Goldfinch really likes board-games. However, he does not approve of this very bad habit and on the basis of that, he will not play with me. I have a friend who has still not forgiven me for cheating in Rummikub. Our next door neighbour Aiden was really dismayed when he realized I had cheated in a game even though he won and I came last. You see, I never cheat to win. I just cheat to have fun because I don’t take it seriously. It really annoys him. If anyone ever suggests a game after dinner, he makes a big fuss pointing his finger at me and telling everyone I am a cheat! It’s my night off. I want to have a laugh and relax. I don’t want to find myself feeling oppressed by a dictatorial opponent in a game which is supposed to be enjoyable!
I have only ever won one game off monopoly. I certainly did not cheat then. Two of my friends we were playing with are registered as blind and we used a braille monopoly board. It would be unthinkable to cheat in that game. I played fairly and squarely and that is the only game I ever remember winning. But I don’t play to win. I play to enjoy and have fun. When my opponents become tyrannical about the rules, it is hard for me to resist having fun at their expense.

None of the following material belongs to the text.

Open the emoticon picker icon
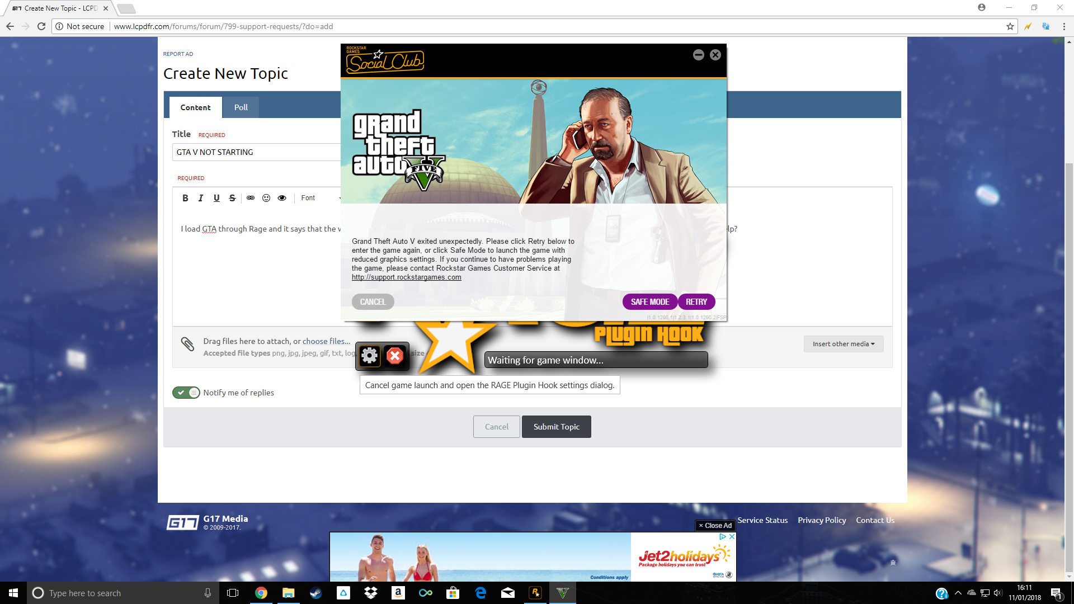This screenshot has width=1074, height=604. pyautogui.click(x=266, y=198)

I know, I know….nothing can justify it. I do know that it is wrong to cheat in board-games. I should not do it. I have promised Goldfinch I would not cheat if it would ruin the game for him. I love him very dearly.
So now you know it…I have confessed to you one my worst traits and a lesson that I really should learn and change my view over. For if not even my beloved Goldfinch will play with me… well, where is the fun in that?